Murkowski Resolution a Misguided Attack on Environmental Protections

Alaska Senator Lisa Murkowski’s “dirty air” resolution comes to the Senate floor this afternoon for a vote.  The bill seeks to overturn EPA’s “endangerment finding” (Dec. 2009) and to revoke the agency’s authority to regulate emissions of greenhouse gases under the Clean Air Act.

This repudiation of environmental protections is unacceptable.

The “endangerment finding” is a scientifically-grounded assessment on the adverse human health impacts of greenhouse gas pollution.  And EPA’s authority to regulate harmful greenhouse gases fits the language and intent of the Clean Air Act, as affirmed by the U.S. Supreme Court two years ago, in Massachusetts v. EPA.

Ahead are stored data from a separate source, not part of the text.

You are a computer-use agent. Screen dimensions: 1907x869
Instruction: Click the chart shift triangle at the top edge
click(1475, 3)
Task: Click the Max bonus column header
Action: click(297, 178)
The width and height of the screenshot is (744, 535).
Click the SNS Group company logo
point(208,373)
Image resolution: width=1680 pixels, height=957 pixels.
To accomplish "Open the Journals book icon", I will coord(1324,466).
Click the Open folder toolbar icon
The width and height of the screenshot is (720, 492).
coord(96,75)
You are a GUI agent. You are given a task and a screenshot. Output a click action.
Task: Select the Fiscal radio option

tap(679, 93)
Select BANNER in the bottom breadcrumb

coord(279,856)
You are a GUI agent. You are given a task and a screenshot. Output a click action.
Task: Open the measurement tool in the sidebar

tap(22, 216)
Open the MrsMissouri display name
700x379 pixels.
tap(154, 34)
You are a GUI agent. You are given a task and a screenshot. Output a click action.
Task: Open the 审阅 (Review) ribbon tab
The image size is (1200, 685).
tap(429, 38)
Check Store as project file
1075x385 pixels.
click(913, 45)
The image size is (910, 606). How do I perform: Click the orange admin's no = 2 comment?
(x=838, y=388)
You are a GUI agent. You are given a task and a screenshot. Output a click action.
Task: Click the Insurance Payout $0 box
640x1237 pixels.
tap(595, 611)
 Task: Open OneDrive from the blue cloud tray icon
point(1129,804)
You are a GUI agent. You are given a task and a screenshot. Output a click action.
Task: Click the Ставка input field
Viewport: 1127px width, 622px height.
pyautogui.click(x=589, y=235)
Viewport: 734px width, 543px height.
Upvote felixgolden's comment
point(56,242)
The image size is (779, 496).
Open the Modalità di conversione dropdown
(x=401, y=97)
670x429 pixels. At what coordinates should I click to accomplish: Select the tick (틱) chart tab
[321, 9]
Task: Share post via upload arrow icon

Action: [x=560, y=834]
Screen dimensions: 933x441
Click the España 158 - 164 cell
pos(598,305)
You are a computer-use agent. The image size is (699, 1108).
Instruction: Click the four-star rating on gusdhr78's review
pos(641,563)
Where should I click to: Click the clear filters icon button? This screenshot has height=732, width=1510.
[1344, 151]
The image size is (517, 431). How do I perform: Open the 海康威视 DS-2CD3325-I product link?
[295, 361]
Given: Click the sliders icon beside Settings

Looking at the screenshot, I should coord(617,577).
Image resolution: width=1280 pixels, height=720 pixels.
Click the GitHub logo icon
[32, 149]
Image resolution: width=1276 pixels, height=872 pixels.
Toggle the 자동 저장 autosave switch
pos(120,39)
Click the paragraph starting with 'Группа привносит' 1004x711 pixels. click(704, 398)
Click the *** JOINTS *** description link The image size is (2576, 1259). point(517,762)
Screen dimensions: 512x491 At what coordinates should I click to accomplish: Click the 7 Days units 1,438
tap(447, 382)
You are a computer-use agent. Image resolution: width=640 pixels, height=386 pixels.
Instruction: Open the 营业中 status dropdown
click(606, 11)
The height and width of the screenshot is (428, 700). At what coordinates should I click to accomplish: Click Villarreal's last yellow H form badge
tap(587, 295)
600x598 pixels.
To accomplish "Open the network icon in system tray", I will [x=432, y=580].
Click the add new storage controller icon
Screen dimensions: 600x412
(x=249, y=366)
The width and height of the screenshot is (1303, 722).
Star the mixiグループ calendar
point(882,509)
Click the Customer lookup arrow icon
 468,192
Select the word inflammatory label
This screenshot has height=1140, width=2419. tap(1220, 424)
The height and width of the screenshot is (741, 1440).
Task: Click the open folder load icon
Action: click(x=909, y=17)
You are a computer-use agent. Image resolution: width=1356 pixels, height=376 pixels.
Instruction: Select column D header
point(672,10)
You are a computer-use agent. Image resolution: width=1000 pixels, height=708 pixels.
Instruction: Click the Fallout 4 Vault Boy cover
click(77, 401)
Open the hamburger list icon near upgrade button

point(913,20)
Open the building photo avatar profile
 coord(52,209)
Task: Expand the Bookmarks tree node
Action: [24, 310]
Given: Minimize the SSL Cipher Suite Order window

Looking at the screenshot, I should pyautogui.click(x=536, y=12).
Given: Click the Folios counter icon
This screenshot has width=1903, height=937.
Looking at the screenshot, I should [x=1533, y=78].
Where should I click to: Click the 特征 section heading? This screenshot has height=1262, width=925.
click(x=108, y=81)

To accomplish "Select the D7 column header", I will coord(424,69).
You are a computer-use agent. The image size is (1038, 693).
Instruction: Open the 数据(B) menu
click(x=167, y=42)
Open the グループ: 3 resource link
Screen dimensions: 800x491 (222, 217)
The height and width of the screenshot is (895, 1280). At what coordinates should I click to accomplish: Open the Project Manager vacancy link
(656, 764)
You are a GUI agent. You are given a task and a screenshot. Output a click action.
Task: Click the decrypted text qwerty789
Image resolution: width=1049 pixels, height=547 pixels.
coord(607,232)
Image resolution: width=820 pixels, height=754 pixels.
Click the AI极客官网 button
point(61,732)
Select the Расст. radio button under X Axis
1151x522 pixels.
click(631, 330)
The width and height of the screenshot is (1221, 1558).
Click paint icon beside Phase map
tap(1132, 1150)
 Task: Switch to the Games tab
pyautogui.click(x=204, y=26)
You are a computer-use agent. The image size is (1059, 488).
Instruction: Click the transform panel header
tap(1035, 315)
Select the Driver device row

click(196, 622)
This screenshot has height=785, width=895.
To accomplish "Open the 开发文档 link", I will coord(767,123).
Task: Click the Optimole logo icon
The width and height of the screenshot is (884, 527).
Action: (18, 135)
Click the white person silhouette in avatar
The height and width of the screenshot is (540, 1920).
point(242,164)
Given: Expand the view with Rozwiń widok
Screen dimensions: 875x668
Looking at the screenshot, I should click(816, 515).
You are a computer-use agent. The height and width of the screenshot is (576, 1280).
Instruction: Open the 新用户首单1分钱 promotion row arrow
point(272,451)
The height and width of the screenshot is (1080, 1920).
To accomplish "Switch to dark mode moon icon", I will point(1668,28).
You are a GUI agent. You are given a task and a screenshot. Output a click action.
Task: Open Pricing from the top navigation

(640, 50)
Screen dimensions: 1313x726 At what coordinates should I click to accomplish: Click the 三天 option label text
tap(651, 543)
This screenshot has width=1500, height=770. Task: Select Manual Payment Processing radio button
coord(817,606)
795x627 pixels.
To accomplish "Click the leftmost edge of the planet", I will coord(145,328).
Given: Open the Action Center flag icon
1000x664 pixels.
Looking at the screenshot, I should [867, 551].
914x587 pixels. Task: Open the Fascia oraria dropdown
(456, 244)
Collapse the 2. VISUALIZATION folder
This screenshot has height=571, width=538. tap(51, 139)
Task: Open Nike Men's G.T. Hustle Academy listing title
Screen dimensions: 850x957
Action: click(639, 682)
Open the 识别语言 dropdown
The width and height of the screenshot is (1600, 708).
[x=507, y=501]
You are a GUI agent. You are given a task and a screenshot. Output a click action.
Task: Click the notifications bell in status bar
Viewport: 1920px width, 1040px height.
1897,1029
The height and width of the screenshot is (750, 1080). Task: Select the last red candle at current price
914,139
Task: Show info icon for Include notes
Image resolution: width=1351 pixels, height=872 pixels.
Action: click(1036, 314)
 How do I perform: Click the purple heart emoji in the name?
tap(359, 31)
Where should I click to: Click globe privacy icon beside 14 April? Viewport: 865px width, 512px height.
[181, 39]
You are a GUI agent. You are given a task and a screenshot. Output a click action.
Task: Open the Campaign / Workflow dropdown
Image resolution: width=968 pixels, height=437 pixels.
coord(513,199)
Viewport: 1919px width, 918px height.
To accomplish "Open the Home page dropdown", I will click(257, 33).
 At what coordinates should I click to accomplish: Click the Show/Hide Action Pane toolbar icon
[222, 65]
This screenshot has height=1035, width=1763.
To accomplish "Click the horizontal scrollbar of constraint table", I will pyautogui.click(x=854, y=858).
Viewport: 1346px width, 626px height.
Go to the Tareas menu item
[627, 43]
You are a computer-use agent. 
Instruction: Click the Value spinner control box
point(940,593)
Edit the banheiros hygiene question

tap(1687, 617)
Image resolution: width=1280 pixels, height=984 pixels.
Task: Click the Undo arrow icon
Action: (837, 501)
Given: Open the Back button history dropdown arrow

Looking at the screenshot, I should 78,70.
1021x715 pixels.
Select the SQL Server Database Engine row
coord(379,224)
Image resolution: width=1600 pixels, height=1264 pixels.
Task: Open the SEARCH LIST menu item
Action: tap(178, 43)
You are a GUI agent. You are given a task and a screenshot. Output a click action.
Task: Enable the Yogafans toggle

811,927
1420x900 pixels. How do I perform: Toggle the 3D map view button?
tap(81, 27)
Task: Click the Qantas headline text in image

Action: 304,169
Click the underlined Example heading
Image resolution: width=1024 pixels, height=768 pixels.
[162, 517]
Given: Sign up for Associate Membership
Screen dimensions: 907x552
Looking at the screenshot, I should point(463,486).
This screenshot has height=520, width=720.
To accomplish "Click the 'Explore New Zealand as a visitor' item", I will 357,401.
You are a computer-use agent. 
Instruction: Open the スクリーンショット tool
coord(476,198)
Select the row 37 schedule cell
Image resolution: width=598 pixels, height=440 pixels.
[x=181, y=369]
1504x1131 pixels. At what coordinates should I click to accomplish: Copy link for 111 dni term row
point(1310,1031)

However, the bill’s sponsors are defiantly unwilling to accept the opinions handed down by our top court and scientists.  Playing both the jurist and the toxicologist, Senator Mary Landrieu (D-Louisiana) declared back in January:

I am supporting Sen. Murkowski’s resolution because the Clean Air Act was never intended to regulate greenhouse gases…greenhouse gases do not harm our lungs and pollute our air.

This is simply incorrect on all counts.  The Clean Air Act allows EPA to set standards for the emissions of “any air pollutant…which may be reasonably anticipated to endanger public health or welfare.”  The public health impacts of extreme climate change are well-established, and include increased incidence of extreme weather events, heat waves, aeroallergens, vector-borne disease, and the social-disruptions associated with climate-related migration, to name just a few.  The U.S. Supreme Court said the Clean Air Act was meant to cover this; is that not enough?

In addition to the Murkowski resolution’s readily apparent (but no less troubling) pandering to the polluters, the bill represents a uniquely cynical capitulation to the excesses of Tea Party populism.

In an entreaty to the Tea Party folks, the Murkowski faction has stepped up its attack on the “unelected bureaucrats” at EPA.  Tuesday evening, Senator Jay Rockefeller (D-West Virginia) joined the misguided campaign against “government,” explaining that he wouldn’t put the fate of West Virginia’s workers “in the hands of EPA.”  Senator Rockefeller’s anti-protections stand appears inconsistent with his recent call for heightened regulation in mining.  In the age of unrestricted corporate influence in electoral politics, and poor safety regulation in the private sector (especially West Virginia—see Massey Coal), the vilification of EPA is libertarian doublespeak.  

Supporters of the Murkowski resolution might indicate they are “absolutely not” satisfied in the Obama Administration’s response to the oil spill crisis (Landrieu), or that the executive is mired in a “same-old, same-old bureaucratic state of mind” (Senator Vitter, R-Louisiana).  But these remarks only scrape at the symptoms of the deeper problem that Murkowski and friends are unprepared to address.

The Gulf disaster is a symptom of our deep-rooted addiction to fossil fuels.  We cannot naively imagine that a nation of addicts will lift itself out of the petro-economy without a supporting feedback and incentive structure and a viable alternative.  While we continue to push for comprehensive climate legislation to provide the necessary framework for change and to lay the basis for the green economy of the 21st century, we have precious limited tools to combat our dependence on 19th century dirty fuels.

EPA’s proactive lead in greenhouse gas regulation is a critical aspect of the effort to reduce our rampant, destabilizing, and destructive dependence on foreign and offshore oil.  While the endangerment finding does not, in itself, prescribe regulations, it provides the legal basis for critical standards: EPA’s proposed CAFE efficiency standard for light-duty vehicles is projected to save over 455 million barrels per year, and an anticipated standard for heavy-duty vehicles will save billions more.  Stripping EPA of its authority to implement these protections would increase our nation’s dependence on oil and send hundreds of billions of dollars overseas.  We cannot afford this big step backward, especially as we watch more oil gush into the Gulf each day.